I've had a strong urge to pee lately. More specifically, I've had intense, acute bouts of urinary urgency that last from between 2 and 30 seconds and then fade with or without voiding. I'm also experiencing polyuria (excess urine formation). This urinary urge is strongly associated with daytime apneic episodes (breath holding). Often these episodes come about after short bouts of self-induced hyperventilation (several to a dozen breaths). I have several cardiovascular responses that occur concurrent with these other effects. I experience bradycardia (slow heart rate), yet my blood pressure is very high. I have intense peripheral vasoconstriction (constriction of blood vessels in my skin and limbs). It likely that my blood pressure during the apneic episodes is above 200/150 mmHg, and possibly much, much higher with systolic pressures over 300mmHg and diastolic pressures over 200 mmHg. (note: hypertension is often defined as systolic pressure generally over 140mmHg and diastolic over 90 mmHg). I'm also experiencing fluctuations in my blood pH, with a brief period of slight alkalosis (high pH) followed by a slow progression into slight acidosis (low pH).

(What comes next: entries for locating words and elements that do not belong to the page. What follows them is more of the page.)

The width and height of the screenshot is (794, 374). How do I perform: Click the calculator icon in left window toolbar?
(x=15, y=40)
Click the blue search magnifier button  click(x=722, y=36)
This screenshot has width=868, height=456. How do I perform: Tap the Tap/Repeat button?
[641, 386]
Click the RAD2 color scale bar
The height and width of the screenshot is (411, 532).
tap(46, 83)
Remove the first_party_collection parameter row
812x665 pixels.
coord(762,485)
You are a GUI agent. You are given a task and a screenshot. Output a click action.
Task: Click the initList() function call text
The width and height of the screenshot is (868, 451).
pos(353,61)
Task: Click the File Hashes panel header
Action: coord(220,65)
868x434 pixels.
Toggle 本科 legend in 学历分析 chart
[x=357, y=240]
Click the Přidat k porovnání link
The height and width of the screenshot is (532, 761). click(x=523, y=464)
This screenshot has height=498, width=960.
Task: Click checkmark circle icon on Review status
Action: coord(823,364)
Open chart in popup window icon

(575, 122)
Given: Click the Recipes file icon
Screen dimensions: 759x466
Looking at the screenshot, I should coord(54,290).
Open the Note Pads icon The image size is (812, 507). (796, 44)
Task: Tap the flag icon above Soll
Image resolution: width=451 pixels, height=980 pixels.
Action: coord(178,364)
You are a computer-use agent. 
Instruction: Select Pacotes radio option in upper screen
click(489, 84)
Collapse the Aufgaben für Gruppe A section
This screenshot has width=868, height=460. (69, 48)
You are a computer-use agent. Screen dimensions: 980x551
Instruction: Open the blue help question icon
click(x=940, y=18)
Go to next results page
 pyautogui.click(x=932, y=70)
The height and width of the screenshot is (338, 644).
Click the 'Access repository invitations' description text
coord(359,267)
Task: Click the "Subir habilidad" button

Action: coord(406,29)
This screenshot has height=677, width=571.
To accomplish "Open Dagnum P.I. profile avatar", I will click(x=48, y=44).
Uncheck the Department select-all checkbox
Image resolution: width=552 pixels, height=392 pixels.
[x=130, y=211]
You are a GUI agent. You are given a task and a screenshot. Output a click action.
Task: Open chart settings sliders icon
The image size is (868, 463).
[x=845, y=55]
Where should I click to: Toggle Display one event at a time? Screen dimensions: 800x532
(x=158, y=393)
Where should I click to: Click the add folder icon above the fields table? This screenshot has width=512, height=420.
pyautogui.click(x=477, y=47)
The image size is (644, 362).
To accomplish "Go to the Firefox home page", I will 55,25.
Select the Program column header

Using the information above, answer the following questions:
- How could peripheral vasoconstriction lead to a) the hypertension reported and b) the bradycardia reported?
- Explain how my alkalosis develops.
- Explain what may be the cause of my slight acidosis.
- Using your answers from #1 and other information provided, explain why I'm making so much urine. Why might the urine be so dilute? (note: there are several mechanisms that you should come up with in answering this question)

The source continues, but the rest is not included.